## WORK TASK
Copy, exactly and without additions, every line in the records below from the one holding "Image resolution: width=206" through the one holding "Screen dimensions: 554x285", both ends included.
AVAILABLE DATA START
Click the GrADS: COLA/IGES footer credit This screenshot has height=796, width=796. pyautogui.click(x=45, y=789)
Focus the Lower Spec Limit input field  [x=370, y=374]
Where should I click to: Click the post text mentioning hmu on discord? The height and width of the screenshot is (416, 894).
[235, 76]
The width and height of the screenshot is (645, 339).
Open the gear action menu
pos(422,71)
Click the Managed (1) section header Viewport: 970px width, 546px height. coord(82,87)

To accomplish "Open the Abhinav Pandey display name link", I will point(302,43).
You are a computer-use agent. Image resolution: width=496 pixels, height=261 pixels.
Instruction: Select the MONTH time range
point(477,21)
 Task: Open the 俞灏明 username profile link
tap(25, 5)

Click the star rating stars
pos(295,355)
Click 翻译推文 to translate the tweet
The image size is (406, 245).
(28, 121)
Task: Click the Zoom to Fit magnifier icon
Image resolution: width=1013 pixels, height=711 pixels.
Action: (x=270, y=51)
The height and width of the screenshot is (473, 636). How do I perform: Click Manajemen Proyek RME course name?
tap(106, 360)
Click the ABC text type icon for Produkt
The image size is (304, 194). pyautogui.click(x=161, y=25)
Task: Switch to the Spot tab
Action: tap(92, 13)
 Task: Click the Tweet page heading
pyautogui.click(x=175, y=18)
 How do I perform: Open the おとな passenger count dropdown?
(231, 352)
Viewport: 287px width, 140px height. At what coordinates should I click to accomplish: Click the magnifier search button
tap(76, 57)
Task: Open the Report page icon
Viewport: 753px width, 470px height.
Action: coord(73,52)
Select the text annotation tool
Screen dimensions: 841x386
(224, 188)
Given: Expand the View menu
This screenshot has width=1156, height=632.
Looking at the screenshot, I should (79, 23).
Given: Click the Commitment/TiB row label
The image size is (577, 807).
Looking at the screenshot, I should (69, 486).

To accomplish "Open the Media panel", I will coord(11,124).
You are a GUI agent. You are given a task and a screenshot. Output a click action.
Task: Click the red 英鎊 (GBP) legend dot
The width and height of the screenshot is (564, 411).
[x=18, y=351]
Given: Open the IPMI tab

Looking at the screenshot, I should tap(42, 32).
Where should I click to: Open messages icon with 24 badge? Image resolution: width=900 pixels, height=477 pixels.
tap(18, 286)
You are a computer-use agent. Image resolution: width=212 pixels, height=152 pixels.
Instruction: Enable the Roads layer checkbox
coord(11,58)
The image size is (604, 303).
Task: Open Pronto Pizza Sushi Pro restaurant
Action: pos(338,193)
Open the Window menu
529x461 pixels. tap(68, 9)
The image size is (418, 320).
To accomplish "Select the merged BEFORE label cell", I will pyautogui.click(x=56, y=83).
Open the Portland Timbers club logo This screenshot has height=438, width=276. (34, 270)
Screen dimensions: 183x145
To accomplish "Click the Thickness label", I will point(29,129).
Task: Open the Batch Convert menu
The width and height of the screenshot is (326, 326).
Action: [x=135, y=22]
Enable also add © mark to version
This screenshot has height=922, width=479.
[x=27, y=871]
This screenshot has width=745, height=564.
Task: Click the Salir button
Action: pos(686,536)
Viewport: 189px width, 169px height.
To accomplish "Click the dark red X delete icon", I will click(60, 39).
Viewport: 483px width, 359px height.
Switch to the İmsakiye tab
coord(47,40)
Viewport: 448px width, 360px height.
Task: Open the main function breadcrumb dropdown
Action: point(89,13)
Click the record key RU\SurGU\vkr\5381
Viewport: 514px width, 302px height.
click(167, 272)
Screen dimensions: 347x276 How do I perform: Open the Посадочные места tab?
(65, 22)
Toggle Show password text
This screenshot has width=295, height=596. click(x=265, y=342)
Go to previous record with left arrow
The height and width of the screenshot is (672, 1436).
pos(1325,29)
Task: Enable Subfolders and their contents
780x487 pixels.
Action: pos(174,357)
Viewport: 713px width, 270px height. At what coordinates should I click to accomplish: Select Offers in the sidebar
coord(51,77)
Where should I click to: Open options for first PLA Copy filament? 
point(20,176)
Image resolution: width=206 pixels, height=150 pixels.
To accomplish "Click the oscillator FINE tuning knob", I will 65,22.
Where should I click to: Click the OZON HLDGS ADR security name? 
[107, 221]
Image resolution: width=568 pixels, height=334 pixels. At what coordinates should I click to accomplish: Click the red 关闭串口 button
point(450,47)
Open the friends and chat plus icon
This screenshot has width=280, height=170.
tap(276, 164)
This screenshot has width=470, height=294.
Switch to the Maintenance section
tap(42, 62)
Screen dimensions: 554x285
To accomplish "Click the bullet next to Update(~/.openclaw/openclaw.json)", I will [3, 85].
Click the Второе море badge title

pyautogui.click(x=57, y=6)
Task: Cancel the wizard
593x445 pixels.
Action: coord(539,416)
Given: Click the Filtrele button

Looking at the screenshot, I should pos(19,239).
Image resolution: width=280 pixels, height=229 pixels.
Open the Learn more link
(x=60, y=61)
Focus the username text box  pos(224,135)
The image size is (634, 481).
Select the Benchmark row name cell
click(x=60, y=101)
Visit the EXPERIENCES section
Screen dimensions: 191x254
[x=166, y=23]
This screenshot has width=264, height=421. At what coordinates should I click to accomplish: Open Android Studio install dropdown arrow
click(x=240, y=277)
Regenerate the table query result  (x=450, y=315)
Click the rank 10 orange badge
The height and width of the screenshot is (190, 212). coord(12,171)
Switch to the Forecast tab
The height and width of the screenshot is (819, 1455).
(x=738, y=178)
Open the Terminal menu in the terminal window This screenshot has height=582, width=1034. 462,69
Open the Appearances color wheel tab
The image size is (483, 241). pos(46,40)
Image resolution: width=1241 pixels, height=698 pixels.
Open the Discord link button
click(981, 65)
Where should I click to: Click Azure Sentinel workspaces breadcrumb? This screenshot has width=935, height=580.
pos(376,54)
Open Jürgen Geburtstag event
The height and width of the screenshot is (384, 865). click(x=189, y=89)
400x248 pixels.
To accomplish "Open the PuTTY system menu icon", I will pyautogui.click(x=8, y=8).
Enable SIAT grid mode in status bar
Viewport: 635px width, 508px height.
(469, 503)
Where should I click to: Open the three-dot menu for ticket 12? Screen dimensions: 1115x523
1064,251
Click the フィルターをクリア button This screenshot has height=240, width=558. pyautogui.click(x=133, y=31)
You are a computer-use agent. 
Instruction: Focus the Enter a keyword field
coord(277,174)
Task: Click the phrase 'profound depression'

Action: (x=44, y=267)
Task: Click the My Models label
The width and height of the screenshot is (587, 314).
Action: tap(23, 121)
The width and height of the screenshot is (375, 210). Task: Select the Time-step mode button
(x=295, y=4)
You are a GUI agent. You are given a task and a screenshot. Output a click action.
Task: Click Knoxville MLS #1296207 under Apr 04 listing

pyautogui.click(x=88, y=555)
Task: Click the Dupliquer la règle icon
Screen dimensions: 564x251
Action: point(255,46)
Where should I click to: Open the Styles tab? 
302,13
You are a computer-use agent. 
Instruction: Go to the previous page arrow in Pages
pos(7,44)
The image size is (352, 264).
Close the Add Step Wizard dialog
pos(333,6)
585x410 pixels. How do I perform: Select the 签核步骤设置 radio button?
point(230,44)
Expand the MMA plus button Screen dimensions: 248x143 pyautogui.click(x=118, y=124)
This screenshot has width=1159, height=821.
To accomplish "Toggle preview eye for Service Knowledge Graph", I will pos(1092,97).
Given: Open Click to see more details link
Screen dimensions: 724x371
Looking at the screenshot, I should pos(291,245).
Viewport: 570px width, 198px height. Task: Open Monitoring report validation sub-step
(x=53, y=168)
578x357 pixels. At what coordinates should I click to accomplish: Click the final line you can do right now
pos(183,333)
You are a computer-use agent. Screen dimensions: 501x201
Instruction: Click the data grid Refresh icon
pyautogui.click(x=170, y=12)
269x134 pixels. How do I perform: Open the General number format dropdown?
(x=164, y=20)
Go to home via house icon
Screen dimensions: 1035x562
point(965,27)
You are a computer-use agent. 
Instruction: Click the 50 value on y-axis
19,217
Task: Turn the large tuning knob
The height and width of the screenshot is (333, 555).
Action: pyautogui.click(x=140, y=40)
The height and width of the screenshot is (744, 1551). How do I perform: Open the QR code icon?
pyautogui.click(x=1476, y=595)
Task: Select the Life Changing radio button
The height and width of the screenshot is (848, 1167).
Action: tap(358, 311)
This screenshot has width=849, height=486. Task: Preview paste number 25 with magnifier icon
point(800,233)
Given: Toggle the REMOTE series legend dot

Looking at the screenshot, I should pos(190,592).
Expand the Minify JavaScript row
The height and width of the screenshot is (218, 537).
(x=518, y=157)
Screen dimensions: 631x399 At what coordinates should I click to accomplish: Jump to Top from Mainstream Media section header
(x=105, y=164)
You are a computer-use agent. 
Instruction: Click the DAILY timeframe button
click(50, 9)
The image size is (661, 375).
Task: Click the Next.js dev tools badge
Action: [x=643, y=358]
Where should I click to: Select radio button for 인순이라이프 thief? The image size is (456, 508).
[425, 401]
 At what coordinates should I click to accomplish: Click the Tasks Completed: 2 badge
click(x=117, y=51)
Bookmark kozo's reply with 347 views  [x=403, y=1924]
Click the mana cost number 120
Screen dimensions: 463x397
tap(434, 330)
AVAILABLE DATA END
## COMPLETED EXERCISE
Image resolution: width=206 pixels, height=150 pixels.
To accomplish "Click the oscillator FINE tuning knob", I will 65,22.
Where should I click to: Click the OZON HLDGS ADR security name? 
[107, 221]
Image resolution: width=568 pixels, height=334 pixels. At what coordinates should I click to accomplish: Click the red 关闭串口 button
point(450,47)
Open the friends and chat plus icon
This screenshot has width=280, height=170.
tap(276, 164)
This screenshot has width=470, height=294.
Switch to the Maintenance section
tap(42, 62)
Screen dimensions: 554x285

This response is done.